* **Data supplied**
────────
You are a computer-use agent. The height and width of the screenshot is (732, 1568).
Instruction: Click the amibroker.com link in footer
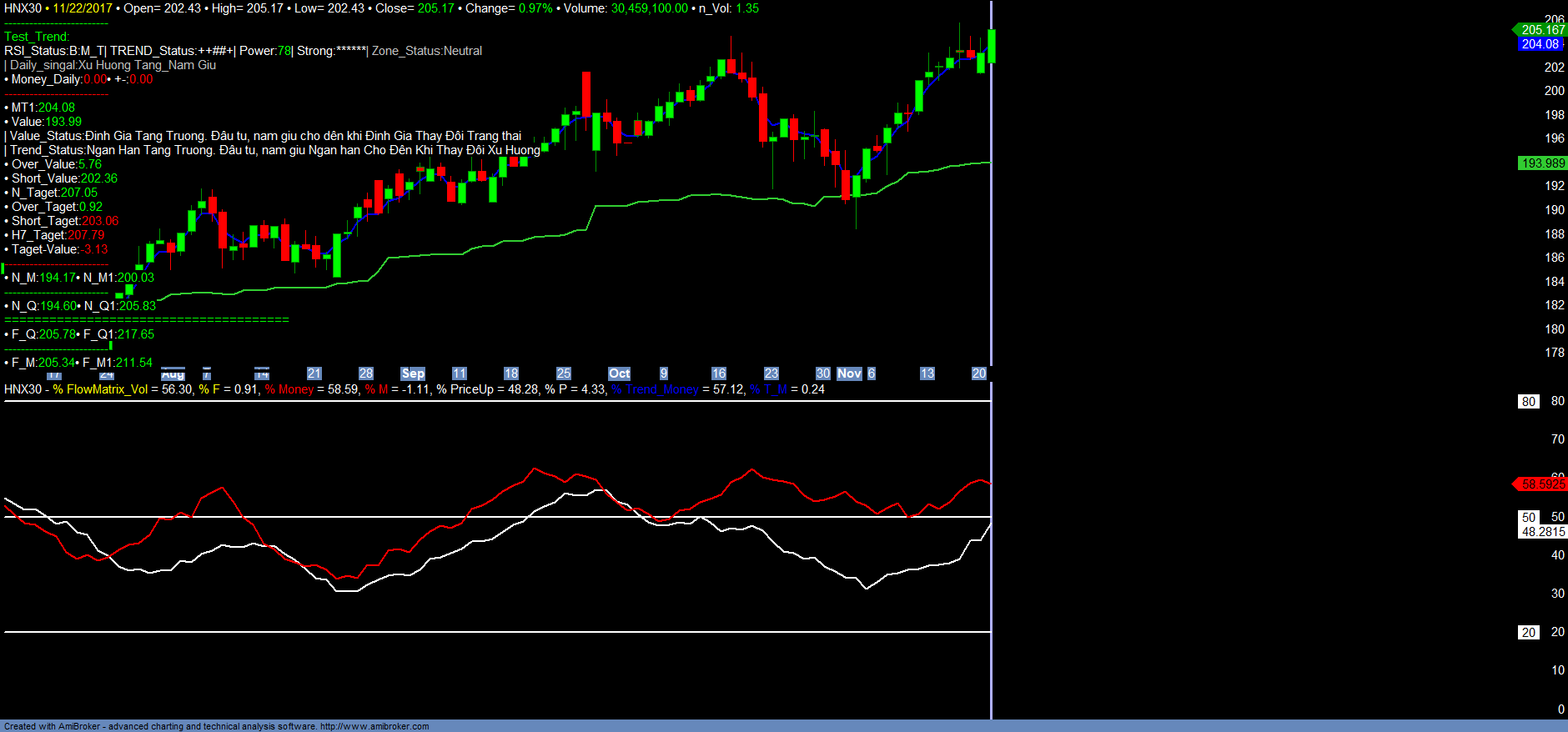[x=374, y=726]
────────
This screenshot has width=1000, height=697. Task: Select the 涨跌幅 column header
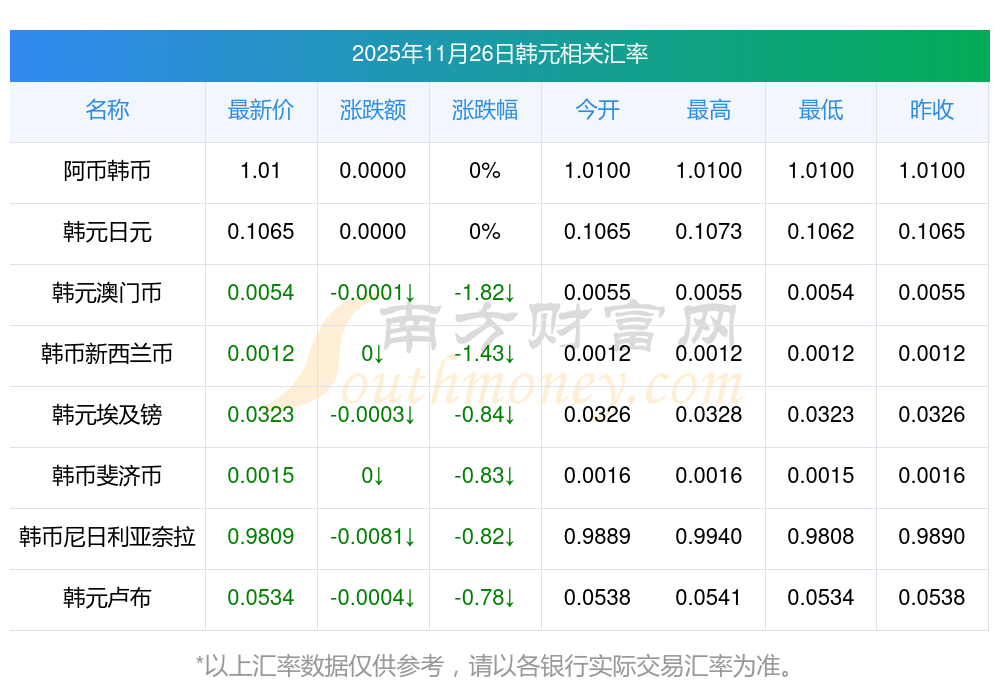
────────
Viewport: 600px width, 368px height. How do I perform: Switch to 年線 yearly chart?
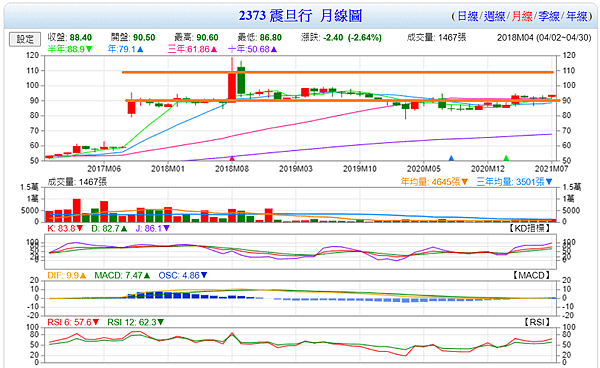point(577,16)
────────
* **Goal of the exercise**
Pull every line with the string "screenshot" from the data above.

* **Response**
You are a computer-use agent. The height and width of the screenshot is (732, 1568).
This screenshot has width=1000, height=697. Task: Select the 涨跌幅 column header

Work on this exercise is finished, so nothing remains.